O meia franco-argelino foi um dos destaques daquele elenco do Leicester City, tanto que ele acabou ganhando diversos prêmios individuais naquele ano. Ele ficou ainda mais duas temporadas em Leicester até que, em 2018, assinou com o Manchester City. O negócio foi avaliado em 60 milhões de libras, fazendo dele o jogador africano mais caro da época (acabou ultrapassado por Nicolas Pépé em 2019). Tem entrado regularmente no time de Pep Guardiola, mas há rumores de que ele pode ir para o PSG na próxima temporada.

No campo internacional, ele conseguiu outro grande feito: foi capitão da Argélia seleção argelina que conquistou a Copa Africana de Nações em 2019 (algo que não acontecia desde 1990).

M- Marc Albrighton

O meia esteve em todos os 38 jogos da campanha vitoriosa, o que mostra sua importância no time montado por Ranieri. Seus passes precisos e cruzamentos na medida eram armas mortais naquele esquema baseado no contra-ataque. Mesmo com as trocas de comando, ele continua no Leicester City desempenhando seu papel de articulador do time.

A- Shinji Okazaki

Apesar de ter feito poucos gols em sua passagem pelo Leicester City, Okazaki será sempre lembrado pelo belo gol de bicicleta contra o Newcastle que deixou o time mais perto do título em 2016. Com isso se tornou o segundo jogador japonês a conquistar a Premier League na história, depois do xará Shinji Kagawa.
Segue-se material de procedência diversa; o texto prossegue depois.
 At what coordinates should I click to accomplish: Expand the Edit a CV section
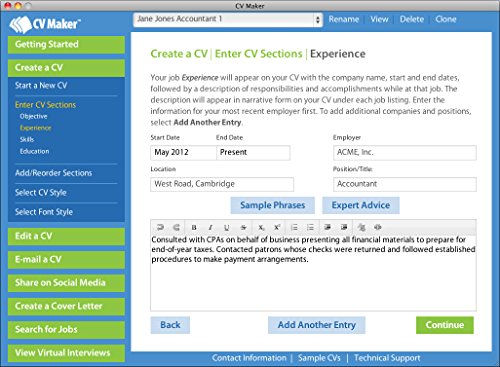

Sua carreira no Leicester prosseguiu até junho de 2019, quando seu contrato se encerrou. Pouco tempo depois foi anunciado como jogador do Málaga. Porém, em meio à confusão que passa o clube andaluz, acabou dispensado em setembro para não extrapolar a cota salarial da segunda divisão espanhola. Com isso, dois dias depois, assinou com o Huesca, também da La Liga 2.

Javier Navarro/ Diario AS

A – Jamie Vardy

A história de Vardy no futebol é bastante notável: ele iniciou sua carreira em 2007 no futebol amador da Inglaterra, ganhando cerca de 30 libras por semana e alternando os treinos com o trabalho em uma fábrica. Apenas em 2010, aos 23 anos, ele assinou um contrato profissional com o Halifax Town, da sétima divisão inglesa. Em 2012, ele foi para o Leicester City e aí sim sua história começou a mudar. Na histórica temporada 2015-2016, ele foi escolhido o melhor jogador da Premier League e só ficou atrás de Harry Kane na artilharia do campeonato por um gol de diferença (25 contra 24). Atualmente ele continua no Leicester City e ainda é o homem-gol da equipe.

Na seleção inglesa, ele nunca escondeu a frustração de não se firmar como titular da equipe. Tanto que após o fim da Copa de 2018, ele anunciou sua aposentadoria da seleção para dar espaço para os jogadores mais jovens, embora considere voltar caso necessário.

T – Claudio Raineri

Após a temporada vitoriosa de 2015-2016, Claudio Ranieri vive um período de vacas magras desde então. Na temporada seguinte, ainda no Leicester City, o time fez uma campanha terrível na Premier League chegou a ficar a um ponto da zona de rebaixamento. Paradoxalmente, na UEFA Champions League o time até que foi bem, caindo diante do Atlético de Madri nas quartas de final. Em fevereiro de 2017, Ranieri foi demitido do clube.

Na temporada 2017-2018, ele assinou com o Nantes e fez uma temporada sem brilho. Na temporada seguinte, fechou com o Fulham que tinha acabado de demitir Slaviša Jokanović. Chegou em novembro de 2018 e acabou demitido em fevereiro de 2019, após 16 partidas. Pouco tempo depois, em março de 2019, foi para a Roma, seu time de coração, substituindo Eusebio Di Francesco. A passagem durou só até maio de 2019.

Desde outubro de 2019 está no Sampdoria. Curiosamente, novamente entrando no lugar de Di Francesco.